The scalar K-means clustering method provided by the embodiment of the invention needs to execute the following steps. The method clusters the input one-dimensional array x, and additionally inputs a parameter K to represent that the one-dimensional array is clustered into K classes:
step 1: let n denote the length of the one-dimensional array x.
Step 2: the array x is ordered.
Step 3: generating a two-dimensional array G of n multiplied by K in the memory, and initializing all elements of the array G to be ≡.
Step 4: an n x K two-dimensional array L is generated in memory.
Step 5: let G 0,0 =0。
Step 6: initializing variable i=1.
Step 7: initializing variable s 1 =0,s 2 =0。
Step 8: initializing variable j=i.
Step 9: calculation s 1 +x j Assigning the result to (coverage) s 1
Step 10: calculation ofAssigning the result to (coverage) s 2
Step 11: initializing variables
Step 12: initializing variable k=1.
Step 13: if G i,k >G j-1,k-1 +c, then G j-1,k-1 Assignment of +c to (cover) G i,k And assign j to (overlay) L i,k
Step 14: the variable k+1 is assigned to (overlay) k. If K is less than or equal to K, returning to the step 13 for execution.

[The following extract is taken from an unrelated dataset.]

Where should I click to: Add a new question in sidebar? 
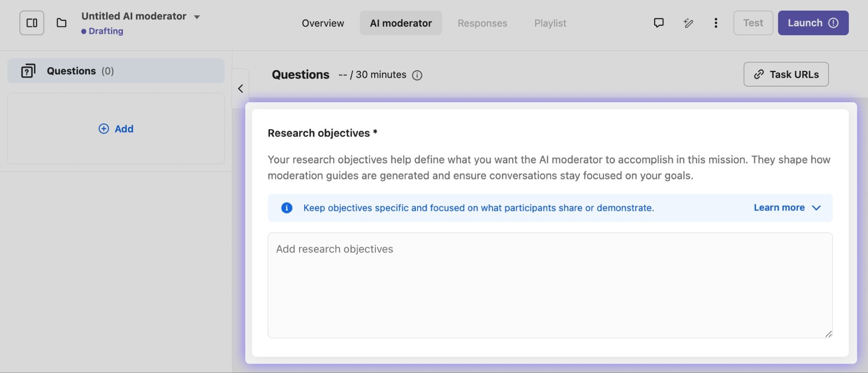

Step 15: the variable j-1 is assigned to (overlay) j. If j is greater than or equal to 1, returning to the step 9 for execution.
Step 16: the variable i+1 is assigned to (overlay) i. If i is less than or equal to n, returning to the step 7 for execution.
Step 17: a one-dimensional array C of length K is generated in the memory.
Step 18: let l=l n,K
Step 19: variable is changedAssigning to (covering) C K
Step 20: the variable K-1 is assigned to (overlay) K, and l-1 is assigned to (overlay) n. If K > 0, return to step 18 for execution.
Step 21: at this time, the array C is the K clustering centers after clustering which are calculated by the algorithm.
Experiments on a plurality of deep learning convolutional neural networks are carried out, and the results show that the inference accuracy can be well maintained while a large compression rate is obtained. For example, embodiments of the present invention are used to compress TT-Conv networks (T.Garipov, D.Podoprikhin, A.Novikov, and D.Vetrov, "Ultimate tensorization: compressing convolutional and FC layers alike," arXiv preprint arXiv:1611.03214, 2016) comprising 6 convolutional layers and 1 fully-connected layer, and to test the effect of reasoning on image classification using CIFAR-10 dataset test networks. The result shows that the memory capacity of the weight values is reduced to about 1/10 of the original memory capacity (3 binary digits are used for representing each weight value) after the embodiment of the invention is used, and the classification accuracy is not only reduced but also improved by 0.31% compared with the network before compression. For FreshNet network model (W.Chen, J.Wilson, S.Tyree, K.Q.Weinberger, and Y.Chen, "Compressing convolutional neural networks in the frequency domain," in Proc.ACM SIGKDD,2016, pp.1475-1484.), the memory of weights is reduced to about 1/16 of the original memory (each weight is represented by 2 binary digits) by using the embodiment of the invention, and the classification accuracy of CIFAR-10 data set is only reduced by 0.57% compared with the uncompressed network.
A model compression system of a deep neural network according to an embodiment of the present invention will be described next with reference to the accompanying drawings.
FIG. 3 is a schematic diagram of a model compression system of a deep neural network according to one embodiment of the present invention.
As shown in fig. 3, the system 10 includes: initialization module 100, training module 200, cluster solution 300, and compressed storage 400.
The initialization module 100 is configured to perform initial assignment on weights in the neural network, and mark the initially assigned weights as m vectors W 1 ,W 2 ,…,W m Wherein, the method comprises the steps of, wherein,the training module 200 is used for solving the optimization problem to train the neural network.
Further, in one embodiment of the present invention, the optimization problem in training module 200 is:
wherein w= { W 1 ,W 2 ,…,W m The ownership value of the neural network is represented by c= { C 1 ,C 2 ,…,C m The central value K after weight clustering is represented by i Representing the number of clusters of each group of vectors, C i,k Representing the presentation to beThe k-th clustering center obtained after clustering is characterized in that the hyper-parameter lambda represents balance prediction performance and clustering error, and d (x, y) represents a function of the distance between the real numbers x and y.
Further, in one embodiment of the present invention, solving the optimization problem in training module 200 further comprises:
an initialization unit, configured to initialize a central value c= { C after weight clustering 1 ,C 2 ,…,C m };
The optimization solving unit is used for solving the original problem by utilizing an optimization algorithm to obtain the ownership value W= { W of the neural network 1 ,W 2 ,…,W m };
The clustering solving unit is used for changing the ownership value W into a K-mean clustering problem and solving the K-mean clustering problem to obtain a new central value C;
the judging unit is used for judging whether the iteration round number of the new central value C and the ownership value W accords with a preset stopping condition, if not, returning to the optimization solving unit, and if not, ending.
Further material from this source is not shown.